After fleeing Terry for eleven miles up the Powder River, Crook finally dispatched a courier with a note to explain that he had left, intent on pursuing the hostiles who likewise were making their escape. It wasn't long after that courier had left with the general's belated farewell that scout Muggins Taylor rode into that muddy midday bivouac with a letter from Terry.

I came up on the boat to see you, but found you had gone. The boat brought up your additional rations, but of course will not land them. I can send your supplies, forage, and subsistence to the mouth of the Powder River, if you wish it; but if you could send your pack train to the landing, it would be better, for the boat is very busy.

A few hours later a second courier from Terry caught up with the escaping leader of the Wyoming column, marching farther up the Powder.

Your note crossed one from me to you. I sent Lt. Schofield out to find you, supposing you were within four or five miles, and intended to go
out and meet you if you were near. My note has explained fully all that I wished to say.

I still intend to leave at six in the morning. I hope your march will not be so long as to prevent my overtaking you.

In no way did George Crook want Alfred Terry to overtake him.

After suffering terribly through another night of incessant drizzle, Crook had his command up at dawn, huddling close around smoky fires to chew on bacon and hard bread, drinking steamy coffee to drive away the damp chill that pierced a man to his core. Through mud and the sort of sticky gumbo that balled up on the horses' hooves, the column crossed and recrossed the Powder throughout a tiring thirteen-mile march and made camp at the mouth of Locate Creek beneath sullen clouds that evening. It wasn't long before the wind came up and the rain boiled out of the heavens with a vengeance.

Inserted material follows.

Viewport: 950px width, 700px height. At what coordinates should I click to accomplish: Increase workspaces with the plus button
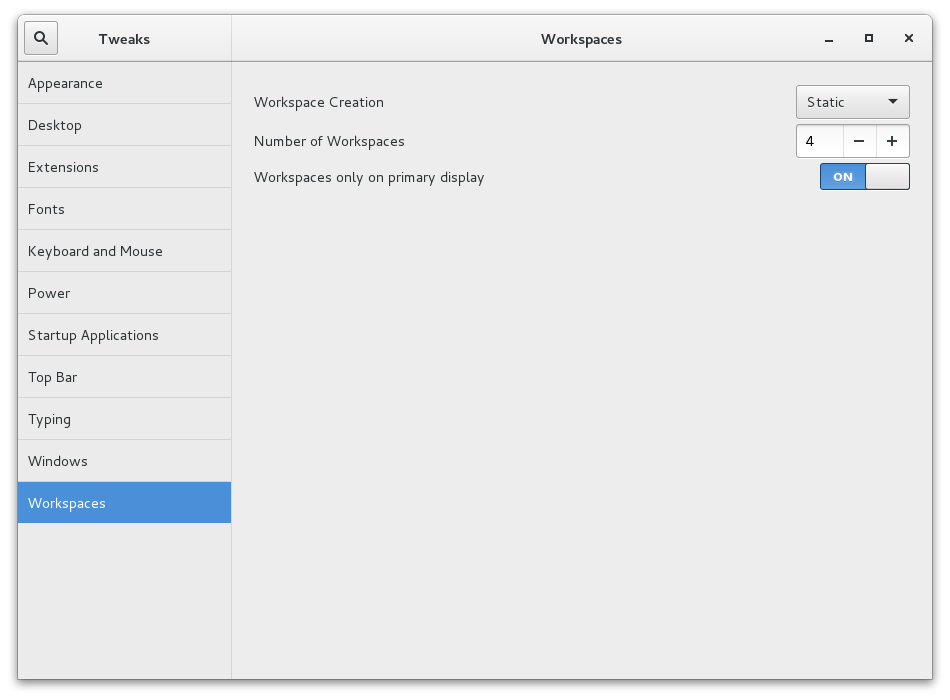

All day Donegan had been brooding on the expedition's plight, unable to shake off his misgivings and his confusion that for some unexplained reason Crook had relented and allowed his expedition to lie in at the Powder River depot for five days, awaiting supplies. Then suddenly, before they had taken on their full fifteen days' compliment of rations and forage, the general ordered his men to strike camp and depart without giving Terry any word that he was departing.

There could be one and only one reason for this precipitous and unwise act: Crook wanted to shed himself of Terry more than anything. Even more, perhaps, than assuring that his expedition had its full allowance of supplies.

In the days and weeks yet to come the Big Horn and Yellowstone Expedition would pay for that thoughtless act. And pay dearly.